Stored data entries
▬▬▬

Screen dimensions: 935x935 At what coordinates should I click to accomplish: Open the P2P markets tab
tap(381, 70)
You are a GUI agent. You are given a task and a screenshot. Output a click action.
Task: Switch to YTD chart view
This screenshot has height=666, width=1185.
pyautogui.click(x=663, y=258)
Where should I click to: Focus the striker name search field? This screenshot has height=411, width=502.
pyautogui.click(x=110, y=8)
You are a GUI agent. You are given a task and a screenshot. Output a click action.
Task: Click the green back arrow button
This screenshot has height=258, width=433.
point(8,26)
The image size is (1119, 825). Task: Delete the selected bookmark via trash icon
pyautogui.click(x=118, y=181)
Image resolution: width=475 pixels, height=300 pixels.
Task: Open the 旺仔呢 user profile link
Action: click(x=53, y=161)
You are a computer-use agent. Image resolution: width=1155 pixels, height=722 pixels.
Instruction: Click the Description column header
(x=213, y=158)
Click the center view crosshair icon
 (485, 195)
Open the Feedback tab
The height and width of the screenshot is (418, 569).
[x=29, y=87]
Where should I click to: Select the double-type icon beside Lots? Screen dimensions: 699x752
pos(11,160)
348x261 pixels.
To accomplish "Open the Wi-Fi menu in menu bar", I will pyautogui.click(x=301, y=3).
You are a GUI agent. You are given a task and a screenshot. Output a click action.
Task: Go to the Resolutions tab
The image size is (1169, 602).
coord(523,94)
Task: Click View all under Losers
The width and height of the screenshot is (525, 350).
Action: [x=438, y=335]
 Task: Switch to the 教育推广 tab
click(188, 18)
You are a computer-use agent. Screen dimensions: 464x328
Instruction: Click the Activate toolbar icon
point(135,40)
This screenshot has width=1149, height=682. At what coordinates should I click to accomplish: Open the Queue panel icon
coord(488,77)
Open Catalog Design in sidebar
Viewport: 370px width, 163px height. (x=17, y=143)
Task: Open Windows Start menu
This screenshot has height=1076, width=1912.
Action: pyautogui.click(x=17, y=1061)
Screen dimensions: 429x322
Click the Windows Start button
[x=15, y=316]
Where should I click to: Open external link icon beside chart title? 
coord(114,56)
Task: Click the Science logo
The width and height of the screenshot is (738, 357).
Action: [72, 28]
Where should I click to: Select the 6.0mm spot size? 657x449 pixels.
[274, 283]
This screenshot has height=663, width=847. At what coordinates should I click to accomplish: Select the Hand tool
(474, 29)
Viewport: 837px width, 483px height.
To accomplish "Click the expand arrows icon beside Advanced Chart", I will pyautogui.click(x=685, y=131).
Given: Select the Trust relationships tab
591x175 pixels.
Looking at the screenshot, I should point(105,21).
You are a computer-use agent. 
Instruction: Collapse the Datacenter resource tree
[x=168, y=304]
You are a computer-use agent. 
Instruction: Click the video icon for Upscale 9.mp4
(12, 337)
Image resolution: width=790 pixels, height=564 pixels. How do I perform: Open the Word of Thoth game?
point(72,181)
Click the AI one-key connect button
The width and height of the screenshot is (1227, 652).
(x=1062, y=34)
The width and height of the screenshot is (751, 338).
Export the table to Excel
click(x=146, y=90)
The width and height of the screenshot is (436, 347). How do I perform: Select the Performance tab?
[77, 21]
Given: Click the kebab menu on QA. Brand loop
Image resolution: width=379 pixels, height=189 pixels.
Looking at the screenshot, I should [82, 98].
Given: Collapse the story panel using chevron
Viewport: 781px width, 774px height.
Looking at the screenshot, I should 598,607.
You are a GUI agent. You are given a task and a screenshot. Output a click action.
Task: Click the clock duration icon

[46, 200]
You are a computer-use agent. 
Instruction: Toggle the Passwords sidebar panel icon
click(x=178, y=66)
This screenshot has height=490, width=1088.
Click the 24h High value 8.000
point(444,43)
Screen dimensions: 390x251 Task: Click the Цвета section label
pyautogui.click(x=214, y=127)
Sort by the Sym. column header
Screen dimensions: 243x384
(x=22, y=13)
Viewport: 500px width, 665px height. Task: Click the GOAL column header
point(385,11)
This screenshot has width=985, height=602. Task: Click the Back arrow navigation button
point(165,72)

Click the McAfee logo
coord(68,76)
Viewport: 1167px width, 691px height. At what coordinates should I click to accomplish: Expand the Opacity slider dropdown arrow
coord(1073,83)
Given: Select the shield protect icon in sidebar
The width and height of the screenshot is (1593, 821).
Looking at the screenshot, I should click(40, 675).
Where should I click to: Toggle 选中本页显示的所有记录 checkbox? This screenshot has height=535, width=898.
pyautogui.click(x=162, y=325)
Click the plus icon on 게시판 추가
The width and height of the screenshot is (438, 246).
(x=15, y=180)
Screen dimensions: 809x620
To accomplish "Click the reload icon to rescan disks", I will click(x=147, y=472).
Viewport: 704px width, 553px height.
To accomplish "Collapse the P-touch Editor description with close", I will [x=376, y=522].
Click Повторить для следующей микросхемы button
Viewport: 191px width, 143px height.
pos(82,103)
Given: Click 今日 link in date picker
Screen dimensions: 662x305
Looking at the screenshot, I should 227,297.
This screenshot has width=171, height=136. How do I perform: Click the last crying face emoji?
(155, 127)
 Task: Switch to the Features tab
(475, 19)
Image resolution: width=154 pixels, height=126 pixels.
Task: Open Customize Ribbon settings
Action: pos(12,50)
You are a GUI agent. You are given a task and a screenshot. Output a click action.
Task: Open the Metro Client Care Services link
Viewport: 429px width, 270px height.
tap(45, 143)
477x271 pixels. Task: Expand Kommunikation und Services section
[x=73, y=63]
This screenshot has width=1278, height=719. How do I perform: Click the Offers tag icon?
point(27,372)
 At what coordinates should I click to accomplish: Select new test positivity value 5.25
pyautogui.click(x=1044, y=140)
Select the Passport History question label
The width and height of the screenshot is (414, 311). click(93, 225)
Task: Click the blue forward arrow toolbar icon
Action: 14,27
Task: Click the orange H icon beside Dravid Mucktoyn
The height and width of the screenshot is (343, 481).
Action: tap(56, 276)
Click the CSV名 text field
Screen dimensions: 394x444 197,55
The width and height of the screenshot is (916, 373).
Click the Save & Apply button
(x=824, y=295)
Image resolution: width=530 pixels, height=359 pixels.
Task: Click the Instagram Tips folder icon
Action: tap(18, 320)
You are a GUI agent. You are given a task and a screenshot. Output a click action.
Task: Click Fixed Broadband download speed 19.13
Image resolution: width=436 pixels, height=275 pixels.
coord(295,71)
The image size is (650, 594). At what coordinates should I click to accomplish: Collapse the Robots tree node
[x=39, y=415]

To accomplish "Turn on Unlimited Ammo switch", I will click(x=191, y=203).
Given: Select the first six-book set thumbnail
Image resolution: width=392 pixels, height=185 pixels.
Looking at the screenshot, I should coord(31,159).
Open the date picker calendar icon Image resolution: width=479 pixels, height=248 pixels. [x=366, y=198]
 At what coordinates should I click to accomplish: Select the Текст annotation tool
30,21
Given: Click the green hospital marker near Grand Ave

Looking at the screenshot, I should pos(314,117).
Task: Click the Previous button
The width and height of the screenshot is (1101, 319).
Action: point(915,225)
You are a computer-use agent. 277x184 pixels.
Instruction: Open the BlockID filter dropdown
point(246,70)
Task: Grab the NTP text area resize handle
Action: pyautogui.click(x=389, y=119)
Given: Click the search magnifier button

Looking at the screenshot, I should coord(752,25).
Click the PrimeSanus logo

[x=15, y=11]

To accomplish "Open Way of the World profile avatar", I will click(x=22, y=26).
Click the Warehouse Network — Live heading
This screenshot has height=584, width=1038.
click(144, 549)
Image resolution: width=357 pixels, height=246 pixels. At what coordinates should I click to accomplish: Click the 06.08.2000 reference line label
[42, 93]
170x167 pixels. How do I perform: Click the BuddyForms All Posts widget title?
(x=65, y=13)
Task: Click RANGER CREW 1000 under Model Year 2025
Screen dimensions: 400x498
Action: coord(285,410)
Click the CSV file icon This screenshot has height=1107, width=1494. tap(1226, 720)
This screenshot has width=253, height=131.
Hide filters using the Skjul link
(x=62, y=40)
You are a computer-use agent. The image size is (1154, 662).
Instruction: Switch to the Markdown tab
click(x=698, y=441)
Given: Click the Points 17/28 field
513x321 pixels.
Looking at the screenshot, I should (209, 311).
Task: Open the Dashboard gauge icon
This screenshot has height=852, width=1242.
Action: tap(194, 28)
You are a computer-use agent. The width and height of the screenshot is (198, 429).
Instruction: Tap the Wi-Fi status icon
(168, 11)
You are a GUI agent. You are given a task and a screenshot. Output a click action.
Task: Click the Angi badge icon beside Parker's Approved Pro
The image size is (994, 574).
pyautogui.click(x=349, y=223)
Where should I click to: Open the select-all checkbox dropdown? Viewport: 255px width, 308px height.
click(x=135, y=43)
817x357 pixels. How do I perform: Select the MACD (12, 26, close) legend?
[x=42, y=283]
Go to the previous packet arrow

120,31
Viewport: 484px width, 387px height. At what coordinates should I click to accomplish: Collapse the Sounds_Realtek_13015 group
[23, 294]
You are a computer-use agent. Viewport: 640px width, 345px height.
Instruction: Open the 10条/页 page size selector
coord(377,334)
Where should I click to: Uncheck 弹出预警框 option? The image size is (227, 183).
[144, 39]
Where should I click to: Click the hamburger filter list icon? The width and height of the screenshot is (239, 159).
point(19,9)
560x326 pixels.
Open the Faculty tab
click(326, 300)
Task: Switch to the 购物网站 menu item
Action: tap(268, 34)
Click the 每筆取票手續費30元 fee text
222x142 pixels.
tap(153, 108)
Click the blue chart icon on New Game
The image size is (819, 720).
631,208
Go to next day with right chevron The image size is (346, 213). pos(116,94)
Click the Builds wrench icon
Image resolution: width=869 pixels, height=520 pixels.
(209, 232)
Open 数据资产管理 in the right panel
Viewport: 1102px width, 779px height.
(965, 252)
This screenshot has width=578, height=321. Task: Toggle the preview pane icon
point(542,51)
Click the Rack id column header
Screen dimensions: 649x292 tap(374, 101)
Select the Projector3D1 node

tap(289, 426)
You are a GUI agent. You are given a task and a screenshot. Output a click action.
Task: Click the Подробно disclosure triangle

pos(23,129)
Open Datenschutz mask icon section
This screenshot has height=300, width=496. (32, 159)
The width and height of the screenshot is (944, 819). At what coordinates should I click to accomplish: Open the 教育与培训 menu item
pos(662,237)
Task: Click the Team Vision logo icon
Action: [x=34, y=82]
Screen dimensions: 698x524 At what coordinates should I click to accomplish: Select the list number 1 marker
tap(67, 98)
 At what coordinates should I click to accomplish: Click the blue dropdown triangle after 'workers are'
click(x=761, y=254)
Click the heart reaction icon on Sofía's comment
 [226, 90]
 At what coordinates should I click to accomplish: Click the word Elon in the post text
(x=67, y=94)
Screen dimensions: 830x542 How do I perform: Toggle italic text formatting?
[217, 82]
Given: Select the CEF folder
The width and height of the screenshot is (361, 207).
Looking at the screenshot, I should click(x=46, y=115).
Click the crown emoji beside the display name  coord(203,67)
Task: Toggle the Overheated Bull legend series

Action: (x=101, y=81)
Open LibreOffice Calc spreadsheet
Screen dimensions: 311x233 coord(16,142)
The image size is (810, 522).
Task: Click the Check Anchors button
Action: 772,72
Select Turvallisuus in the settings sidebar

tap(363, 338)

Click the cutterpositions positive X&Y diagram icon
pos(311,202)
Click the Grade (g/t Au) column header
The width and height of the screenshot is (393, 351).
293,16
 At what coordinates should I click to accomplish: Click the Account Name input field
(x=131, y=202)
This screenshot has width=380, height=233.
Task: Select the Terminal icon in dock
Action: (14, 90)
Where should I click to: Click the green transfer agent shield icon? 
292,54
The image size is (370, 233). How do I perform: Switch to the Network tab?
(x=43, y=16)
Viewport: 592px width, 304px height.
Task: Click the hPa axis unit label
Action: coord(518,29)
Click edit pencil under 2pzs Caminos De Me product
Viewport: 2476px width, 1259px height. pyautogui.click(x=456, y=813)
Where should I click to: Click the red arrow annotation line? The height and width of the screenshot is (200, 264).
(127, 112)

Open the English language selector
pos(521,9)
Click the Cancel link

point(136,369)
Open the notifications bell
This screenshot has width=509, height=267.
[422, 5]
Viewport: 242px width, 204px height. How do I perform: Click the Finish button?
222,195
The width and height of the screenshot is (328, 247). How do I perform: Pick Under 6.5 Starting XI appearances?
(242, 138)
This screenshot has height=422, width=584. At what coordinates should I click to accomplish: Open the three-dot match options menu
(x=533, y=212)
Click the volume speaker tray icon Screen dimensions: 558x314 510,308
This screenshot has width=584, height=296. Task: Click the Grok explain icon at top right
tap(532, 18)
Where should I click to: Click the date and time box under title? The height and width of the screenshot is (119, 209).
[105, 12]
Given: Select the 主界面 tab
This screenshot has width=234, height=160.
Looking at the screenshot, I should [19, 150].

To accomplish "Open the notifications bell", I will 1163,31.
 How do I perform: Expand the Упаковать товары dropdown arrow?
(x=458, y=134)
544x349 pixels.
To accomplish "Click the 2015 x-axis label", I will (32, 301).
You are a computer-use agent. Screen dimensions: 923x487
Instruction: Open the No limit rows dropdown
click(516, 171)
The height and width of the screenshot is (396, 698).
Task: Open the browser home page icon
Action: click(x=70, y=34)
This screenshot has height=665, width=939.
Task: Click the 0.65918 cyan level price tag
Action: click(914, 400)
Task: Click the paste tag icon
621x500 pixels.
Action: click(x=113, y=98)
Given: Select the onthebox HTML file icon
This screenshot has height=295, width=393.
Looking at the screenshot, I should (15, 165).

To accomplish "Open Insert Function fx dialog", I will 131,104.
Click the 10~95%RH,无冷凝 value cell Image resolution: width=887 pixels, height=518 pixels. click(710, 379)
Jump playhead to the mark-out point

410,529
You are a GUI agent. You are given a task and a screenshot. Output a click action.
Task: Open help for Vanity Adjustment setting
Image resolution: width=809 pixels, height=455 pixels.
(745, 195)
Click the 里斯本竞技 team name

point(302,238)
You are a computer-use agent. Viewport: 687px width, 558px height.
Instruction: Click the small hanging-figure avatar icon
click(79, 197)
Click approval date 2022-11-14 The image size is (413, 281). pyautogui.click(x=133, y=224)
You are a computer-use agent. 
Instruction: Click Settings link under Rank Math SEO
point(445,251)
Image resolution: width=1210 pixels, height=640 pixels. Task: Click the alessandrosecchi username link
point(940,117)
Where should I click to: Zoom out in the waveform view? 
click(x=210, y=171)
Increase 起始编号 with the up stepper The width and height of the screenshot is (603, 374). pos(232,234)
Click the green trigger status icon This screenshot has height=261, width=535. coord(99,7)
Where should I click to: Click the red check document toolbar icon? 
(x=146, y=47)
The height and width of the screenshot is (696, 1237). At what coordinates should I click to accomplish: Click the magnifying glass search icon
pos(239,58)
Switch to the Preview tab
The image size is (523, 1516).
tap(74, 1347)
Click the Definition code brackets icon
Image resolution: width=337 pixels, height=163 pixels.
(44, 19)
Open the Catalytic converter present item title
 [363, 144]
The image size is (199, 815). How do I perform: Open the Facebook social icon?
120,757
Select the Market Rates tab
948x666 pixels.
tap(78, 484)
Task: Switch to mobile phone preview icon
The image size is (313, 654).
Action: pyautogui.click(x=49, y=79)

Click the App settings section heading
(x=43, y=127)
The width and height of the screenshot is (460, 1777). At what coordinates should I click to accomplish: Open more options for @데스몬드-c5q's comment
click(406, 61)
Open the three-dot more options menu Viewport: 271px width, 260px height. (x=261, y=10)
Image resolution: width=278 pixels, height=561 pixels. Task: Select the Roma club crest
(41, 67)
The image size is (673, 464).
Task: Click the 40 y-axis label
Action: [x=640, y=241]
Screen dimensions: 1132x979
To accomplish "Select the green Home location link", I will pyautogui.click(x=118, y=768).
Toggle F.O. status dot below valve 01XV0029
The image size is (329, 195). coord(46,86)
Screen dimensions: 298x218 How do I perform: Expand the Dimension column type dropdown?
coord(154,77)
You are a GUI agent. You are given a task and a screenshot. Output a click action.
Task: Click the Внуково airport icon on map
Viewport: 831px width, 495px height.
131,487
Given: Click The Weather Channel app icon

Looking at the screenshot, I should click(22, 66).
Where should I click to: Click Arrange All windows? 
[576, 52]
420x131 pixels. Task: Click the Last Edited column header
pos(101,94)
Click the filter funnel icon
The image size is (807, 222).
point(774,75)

▬▬▬

▶ [PROBLEM TO WORK ON]:
Compute the number of lines above that contain the string "notifications". Reply with that value only.

▶ [TASK SOLUTION]:
2